Go for it then. One of these days I want a tablet pc that works as well as my Palm from 2000. Glad for you, envious too, enjoy


----------



## PoliticalChic (Nov 15, 2008)

pegwinn said:


> Go for it then. One of these days I want a tablet pc that works as well as my Palm from 2000. Glad for you, envious too, enjoy



I just ordered one in sapphire.  Can't wait to get it and try it.  Beat's getting another pair of shoes.  I have a terrible shoe fetish...


----------



## pegwinn (Nov 15, 2008)

My jones is tools and electronics. Shoes are a distant tie for 14,783rd.

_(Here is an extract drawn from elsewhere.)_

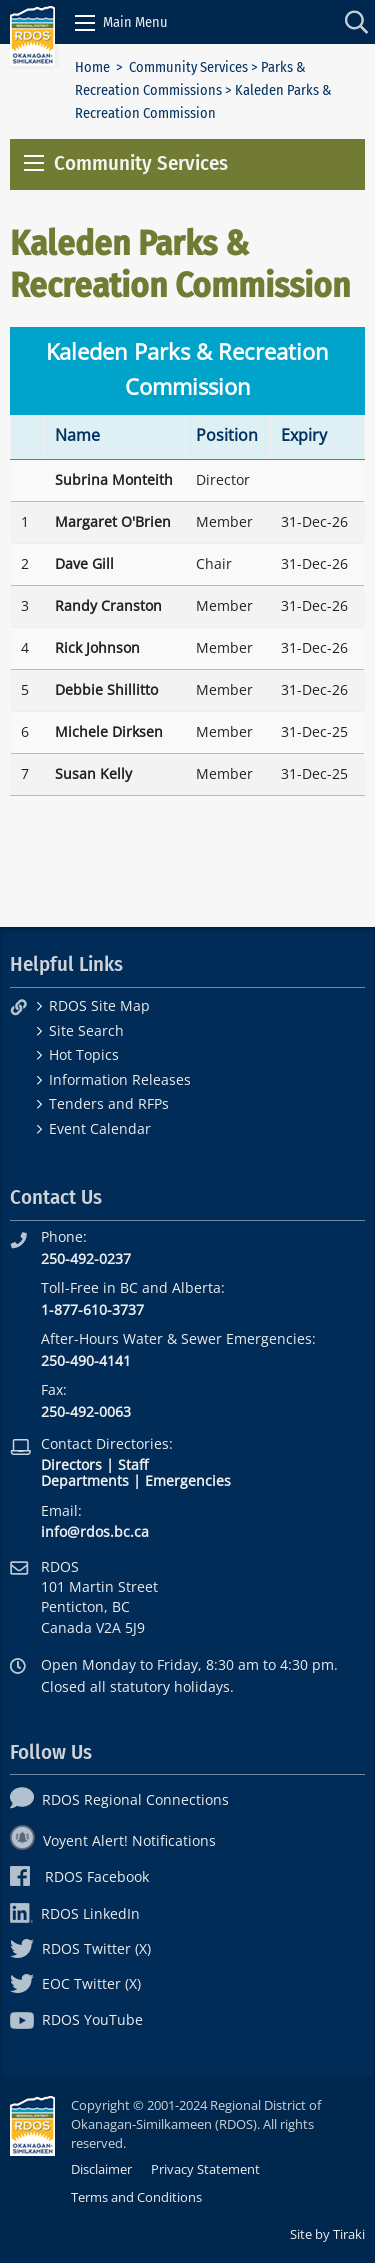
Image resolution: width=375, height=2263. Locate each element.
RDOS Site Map (99, 1005)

LOL.


----------



## PoliticalChic (Dec 8, 2008)

I am in love with my Acer Aspire One!

Big things do come in small packages.  Since day one, this netbook as been pure joy.  I've been using it for 3 weeks now.  I can't live without it.

I use it to check my emails, read my online papers, take down some notes, and of course post on my messageboards.

I can do this in the comfort of my bed or in my kitchen.  It's like my compact, it goes with me everywhere.  Last week I was at a wireles cafe, and I had no problems surfing the web.

I did call Acer one time to resolve a small problem I was having with the synaptic device and their customer service was excellent.  That was a big issue for me -- the customer service when I was deciding which brand to go for. 

This 6 cell battery really rocks.  On a full charge, it can be used for up to 6 hours!  This is the first computer in our house that is not a Dell and I'm glad I made this choice.  Thanks for everyone's input on this.

Oh, the other thing that's neat is that I can watch Netflix instant movies on this without any problems.  The only complaint is that I can't always watch the youtube videos.  It stops and starts.  But really there are so few complaints I have about this unit...


----------